2022 Fiscal Year Final Research Report

• Project/Area Number: 21K20810
• Research Category: Grant-in-Aid for Research Activity Start-up
• Allocation Type: Multi-year Fund
• Review Section: 0901:Oncology and related fields
• Research Institution: Wakayama Medical University
• Principal Investigator: Imafuku Tadashi 和歌山県立医科大学, 先端医学研究所, 助教 (10908809)
• Project Period (FY): 2021-08-30 – 2023-03-31
• Keywords: 空間トランスクリプトミクス / 腫瘍微小環境 / C型肝炎由来肝癌 / 細胞間相互作用

Outline of Final Research Achievements

Hepatocellular carcinogenesis after hepatitis C virus elimination is still common. Cellular heterogeneity in tumor tissues makes it difficult to elucidate the mechanism of cancer pathology. Single-cell transcriptomics is a powerful tool for analyzing cellular heterogeneity, but it lacks spatial information such as the localization of cells. Recent reports have shown that spatial transcriptomics can conduct transcriptomics on intact tissue to preserve spatial information. In this study, we aimed to elucidate the mechanism of cancer pathology by spatial transcriptomics and single-cell transcriptomics.
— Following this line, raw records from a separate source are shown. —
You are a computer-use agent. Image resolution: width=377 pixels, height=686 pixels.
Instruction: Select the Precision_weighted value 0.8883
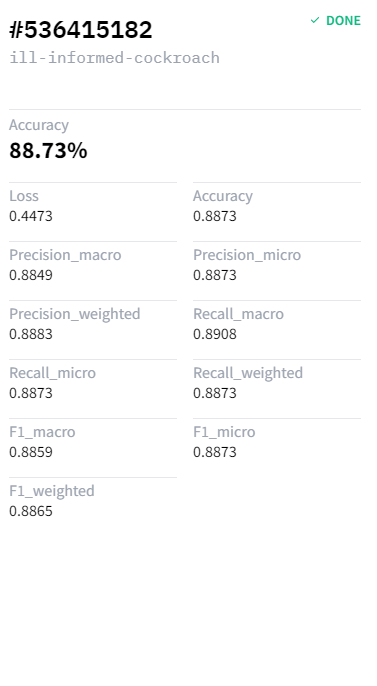[x=31, y=334]
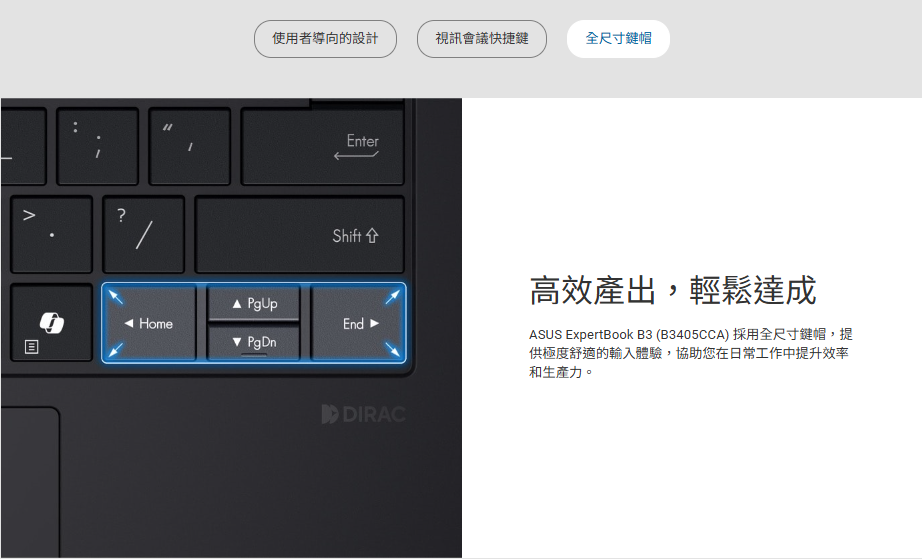The width and height of the screenshot is (922, 559).
Task: Click the End key label
Action: 360,324
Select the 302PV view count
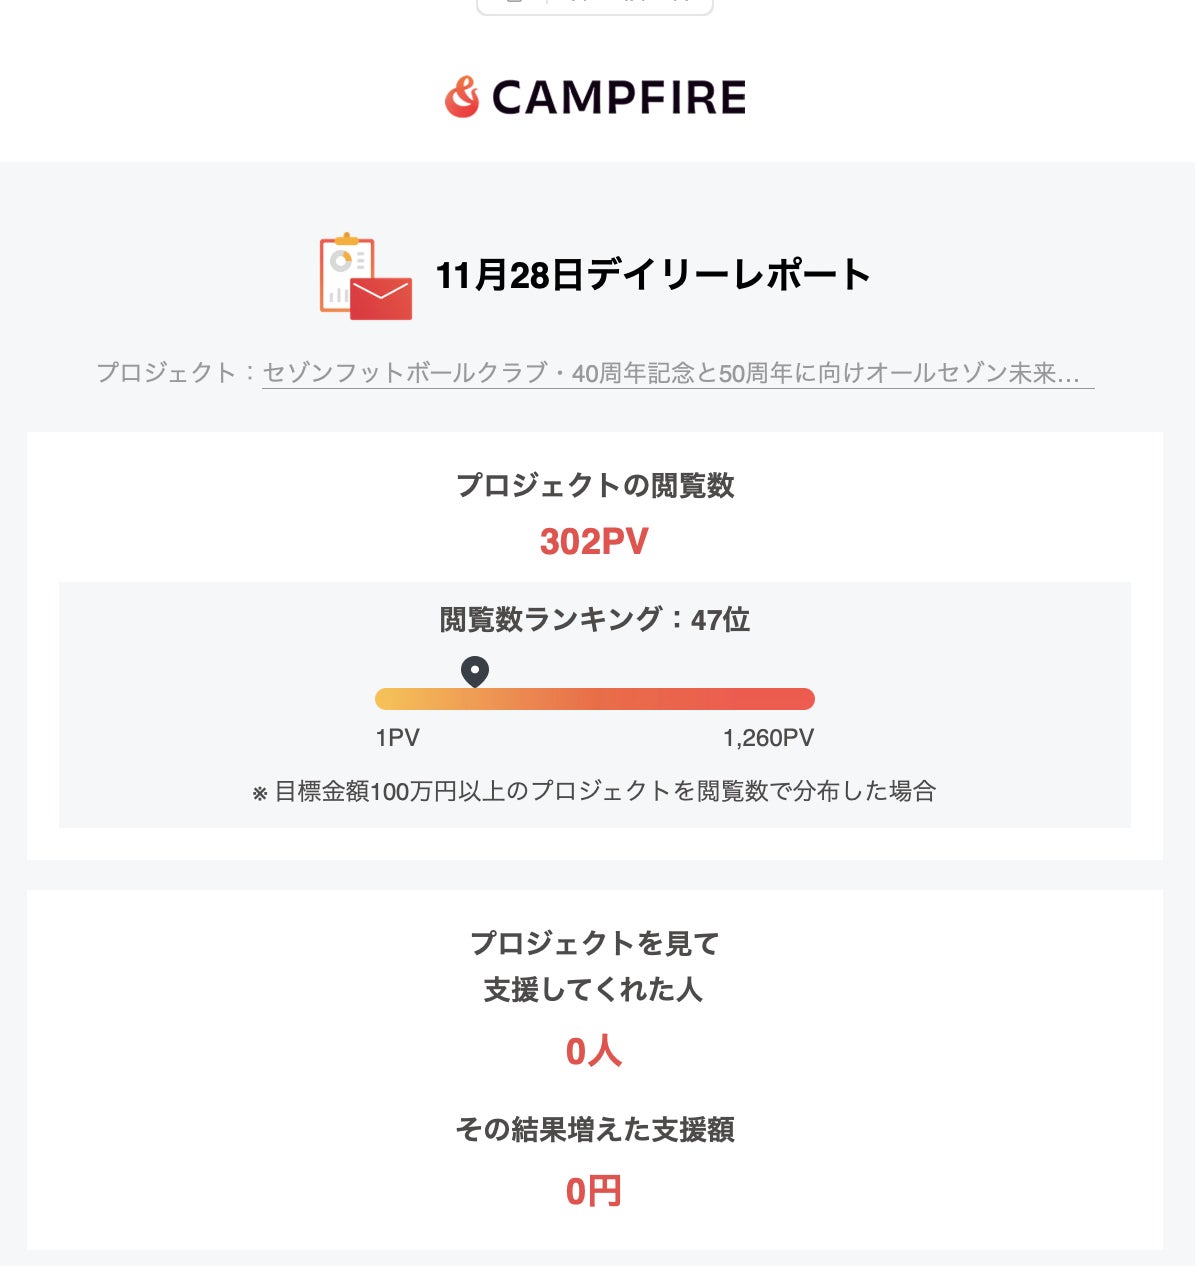This screenshot has height=1266, width=1198. [595, 542]
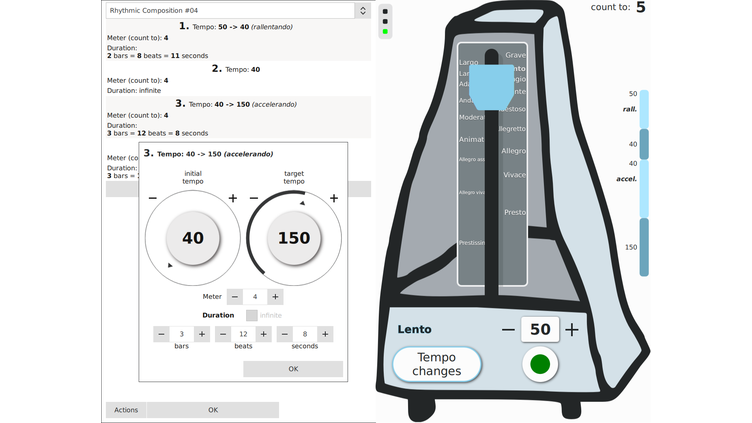Image resolution: width=752 pixels, height=423 pixels.
Task: Decrease seconds duration with minus
Action: tap(285, 334)
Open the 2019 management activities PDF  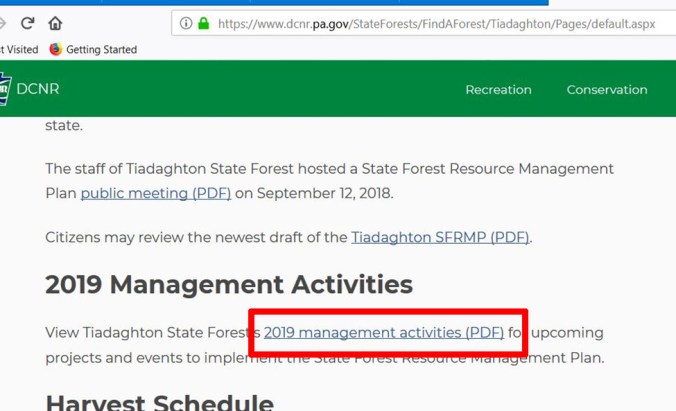[x=384, y=332]
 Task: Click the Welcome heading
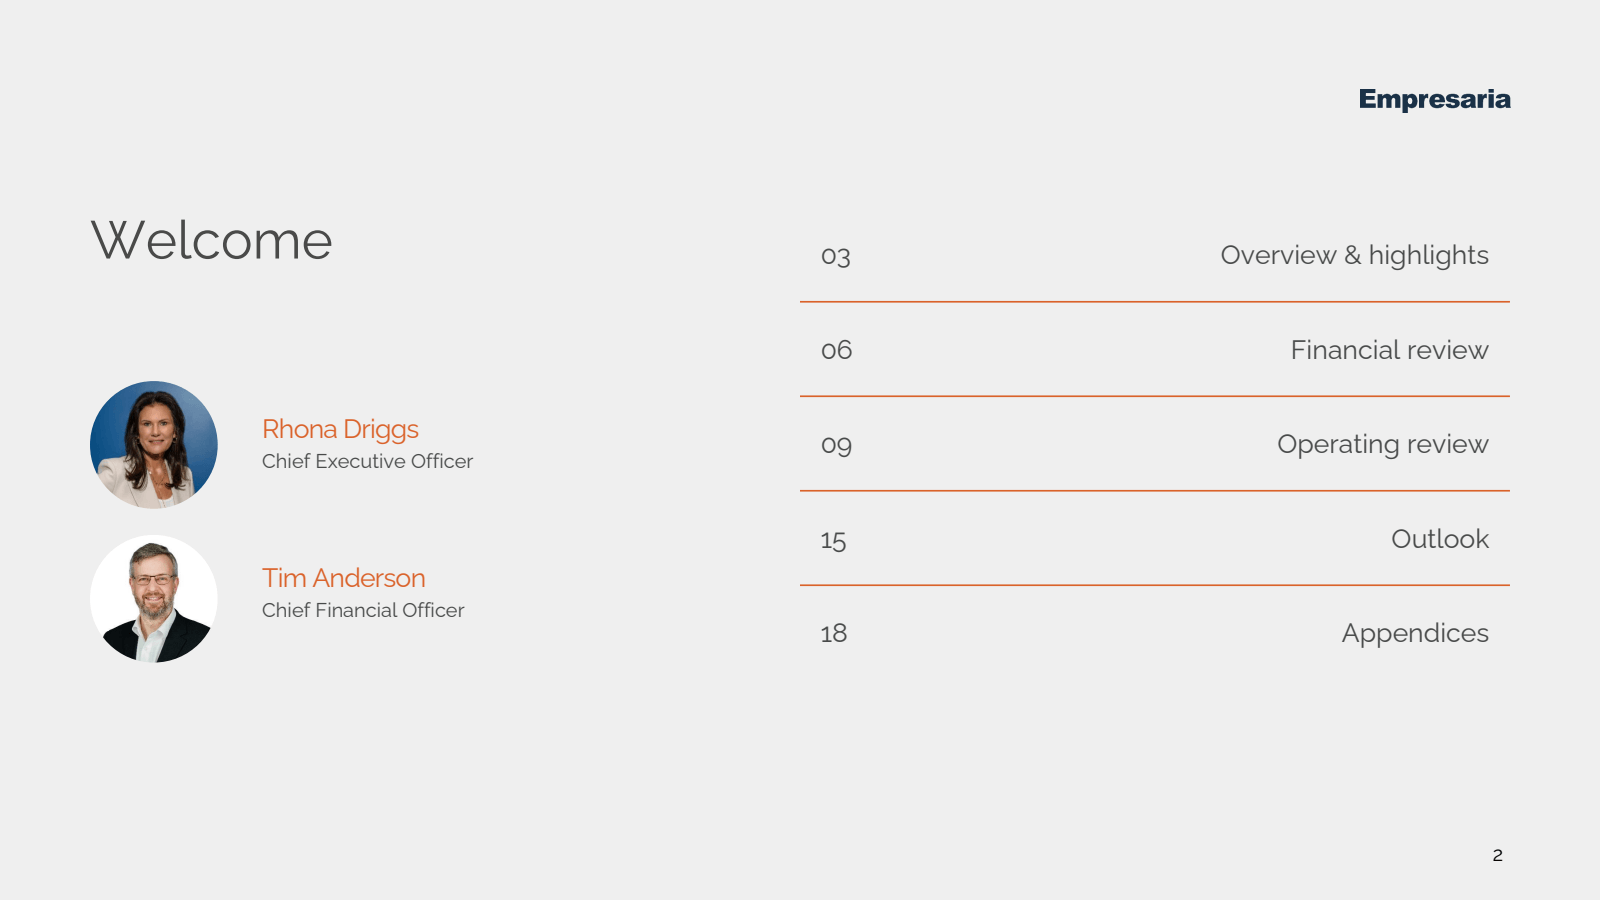coord(211,241)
This integrated analysis revealed that the genes to exacerbate cancer were highly expressed in hepatocarcinoma cells adjacent to cells in stroma area. In addition, we also identified the hepatocyte highly expressing the genes to exacerbate cancer and its marker genes. Hence, we found one aspect of the mechanism of hepatitis C-derived carcinogenesis and cancer progression.

Free Research Field

分子生物学

Academic Significance and Societal Importance of the Research Achievements

本研究では、C型肝炎ウイルス排除後に発がんした肝臓癌組織のがん領域と正常領域の境界部に対して空間トランスクリプトーム解析を試行し、がん細胞と間質領域の細胞が隣接する領域に着目して解析することで、病態進展に関連する候補遺伝子及び前癌肝実質細胞とそのマーカー遺伝子を見出した。従って、この相互作用を阻害することで、C型肝炎からの発癌や進展を抑制できる可能性があり、新規治療法の開発に繋がると考える。